Para quem deseja visitar este inusitado santuário das bonecas, a experiência começa nos embarcadouros de Xochimilco, como o Embarcadero Las Flores Nativitas ou Embarcadero Celada, de onde partem as coloridas trajineras (barcos tradicionais) que navegam pelos labirínticos canais da região, remanescentes do antigo lago Tenochtitlán. A viagem até a Ilha das Bonecas Xochimilco pode durar entre uma hora e meia a quatro horas, dependendo do ponto de partida.
É importante ressaltar que existem diversas ilhas que se apresentam como a “verdadeira” Isla de las Muñecas, mas apenas uma é a original. O ideal é visitar o local durante a semana, quando os canais de Xochimilco estão menos movimentados e a negociação com os barqueiros torna-se mais fácil.
Hoje, além das centenas de bonecas assustadoras espalhadas por toda a vegetação, a ilha assombrada abriga um pequeno museu com artigos de jornais locais sobre sua história.
Lá também se encontra a primeira boneca coletada por Don Julián, assim como Agustinita (também conhecida como La Moneca), sua boneca favorita, que recebe oferendas de visitantes em troca de bênçãos e milagres, refletindo elementos da cultura mexicana.
Para alguns, a Ilha das Bonecas de Xochimilco representa um lugar mal assombrado; para outros, um santuário de luz. Há quem acredite que o espírito da menina afogada continua a brincar pacificamente pela ilha, agora acompanhada por outras crianças que, por diversos motivos, encontraram ali seu porto seguro espiritual.
O estado atual das bonecas em decomposição — desgastadas pelo tempo, invadidas pela natureza e habitadas por pequenos animais — apenas intensifica a atmosfera surreal do local das bonecas assombradas. Expostas às intempéries, elas se deterioraram gradualmente, perdendo partes e assumindo formas cada vez mais perturbadoras.
A Ilha das Bonecas transcende sua aparência assustadora para se tornar um fascinante estudo sobre a intersecção entre tragédia e folclore, morte e preservação.
Em um país onde a celebração dos mortos é parte integrante da cultura mexicana, como evidenciado pelo colorido “Dia dos Mortos”, esta ilha representa um memorial permanente — não apenas para uma menina possivelmente afogada, mas para a humanidade em nossa contínua busca por compreender e dar sentido ao desconhecido.

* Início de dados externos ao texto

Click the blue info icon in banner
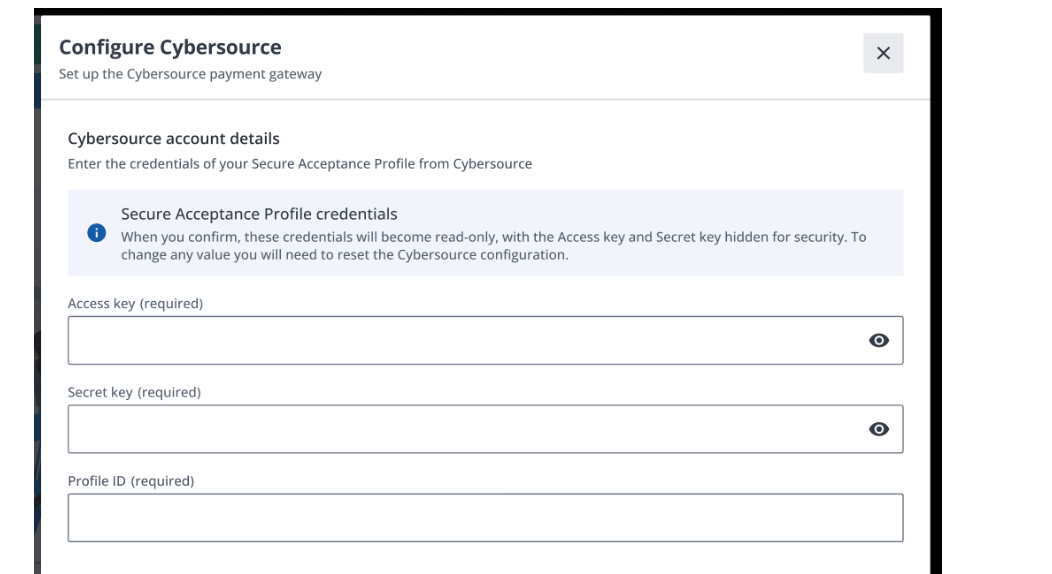 96,232
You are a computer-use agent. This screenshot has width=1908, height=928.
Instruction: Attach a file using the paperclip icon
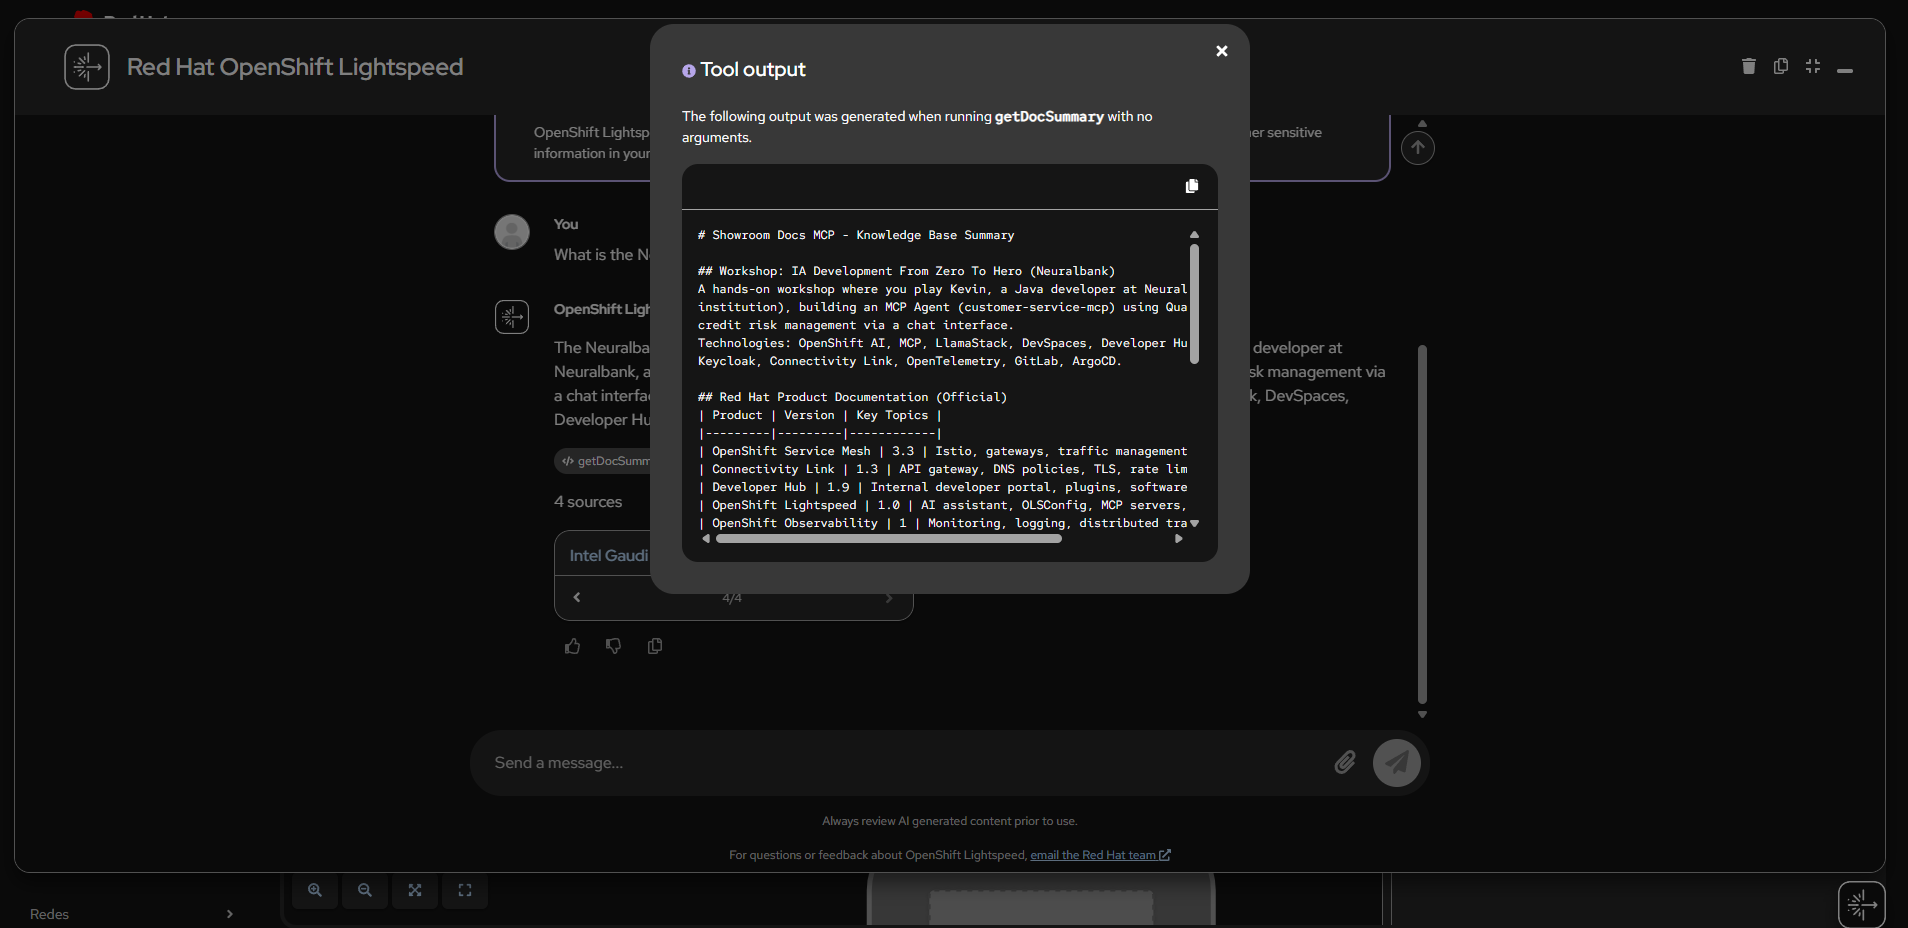(x=1343, y=762)
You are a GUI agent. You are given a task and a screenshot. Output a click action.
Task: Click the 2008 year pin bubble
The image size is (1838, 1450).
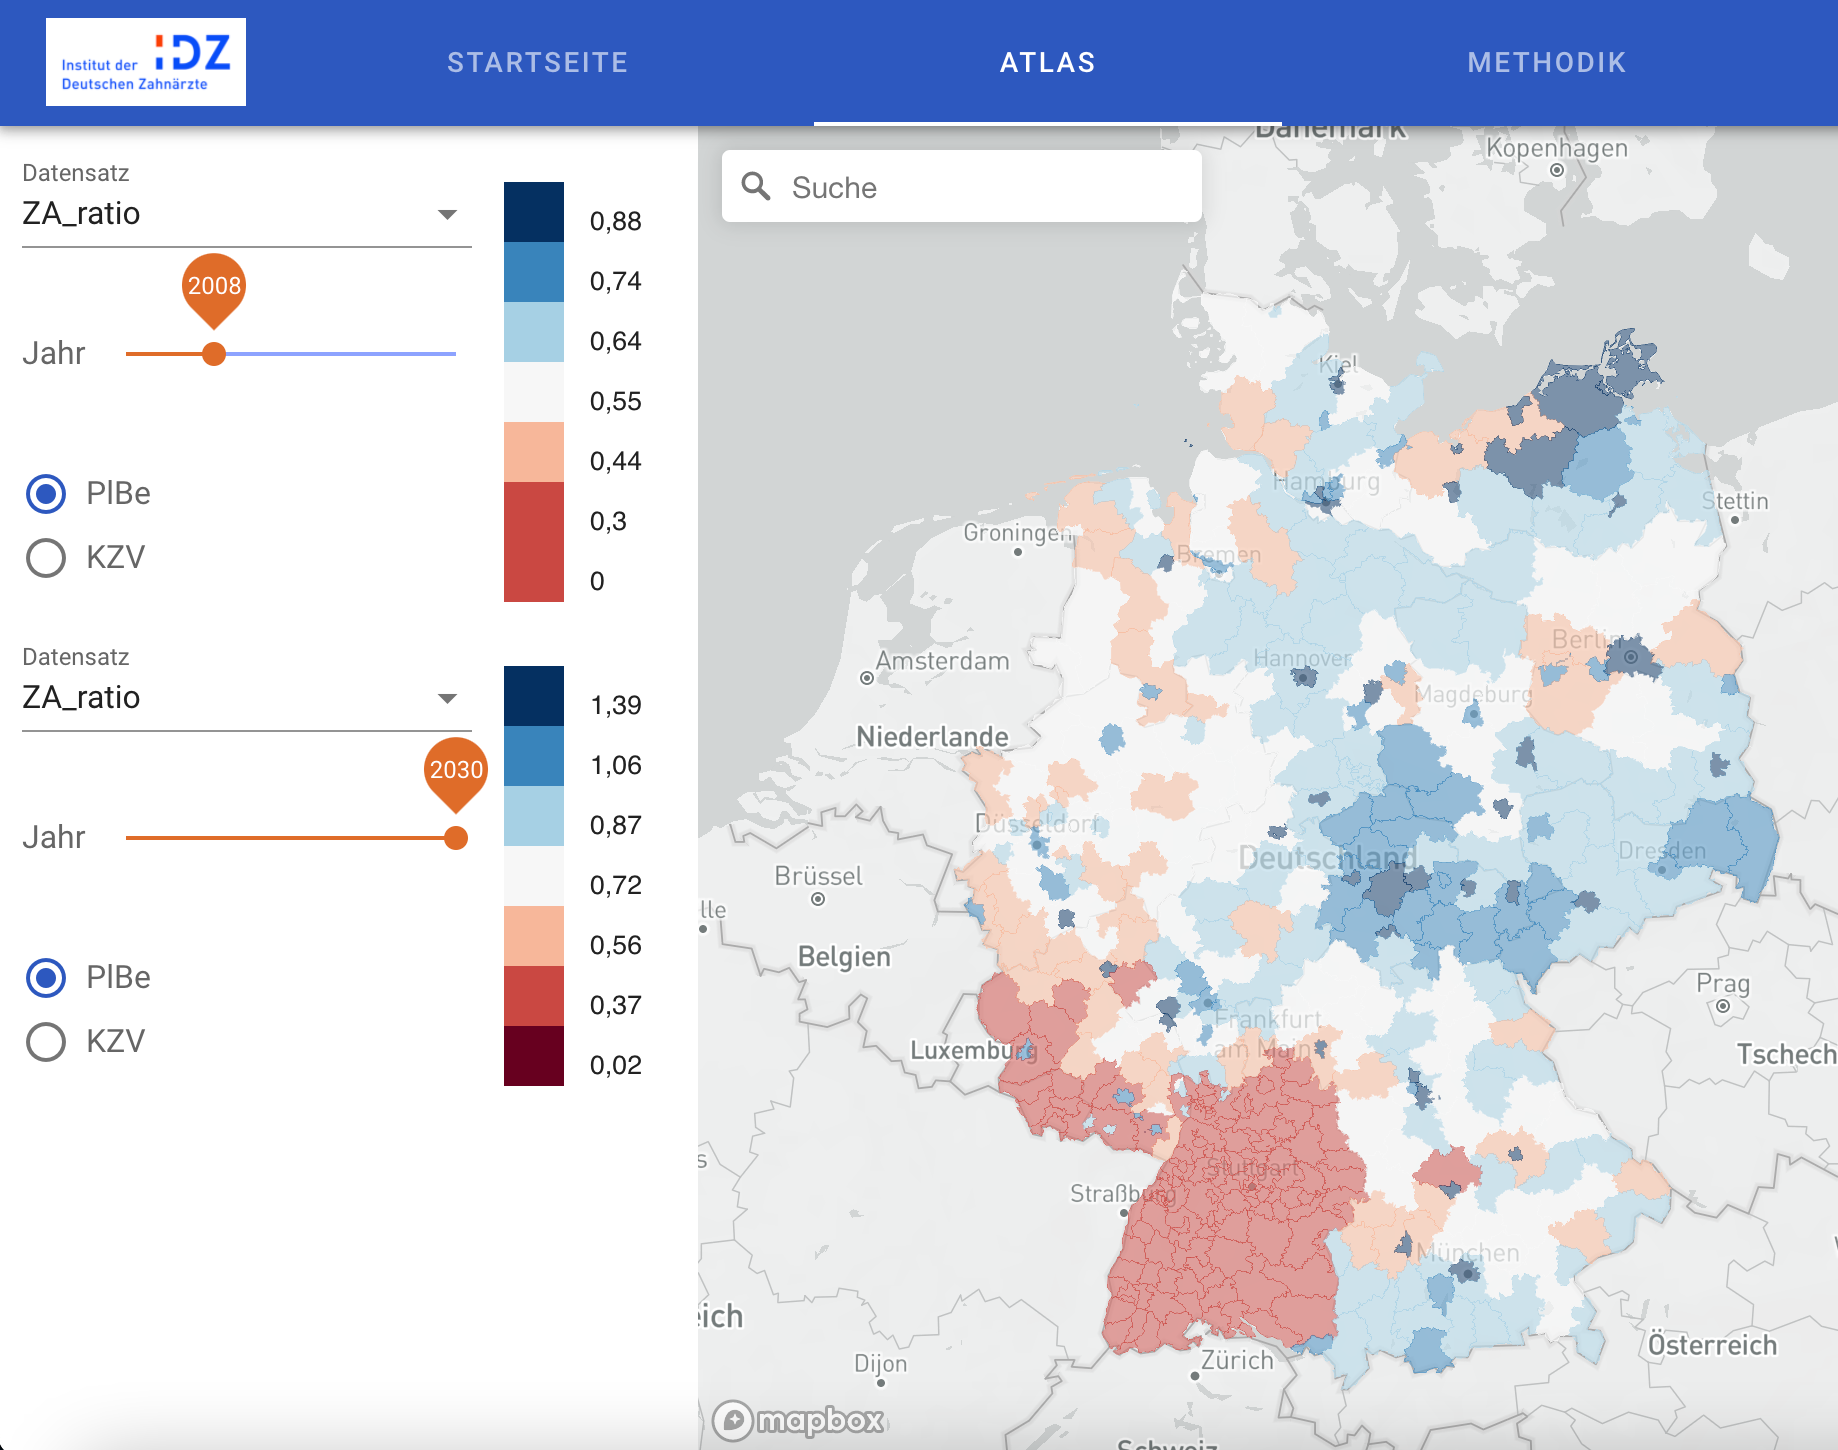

Para os corajosos que se aventuram a visitar este destino turístico assustador único, a experiência vai muito além do arrepio momentâneo causado pela visão das bonecas mutiladas. É um encontro com uma forma peculiar de luto, preservação da memória e, talvez, com nossa própria mortalidade.
Em Xochimilco, entre flores e jardins flutuantes, a Ilha das Bonecas do México continua a contar sua história real — um lembrete silencioso de que, por vezes, o medo pode se transformar em algo surpreendentemente duradouro e, à sua maneira, digno de ser preservado como parte dos intrigantes pontos turísticos da Cidade do México.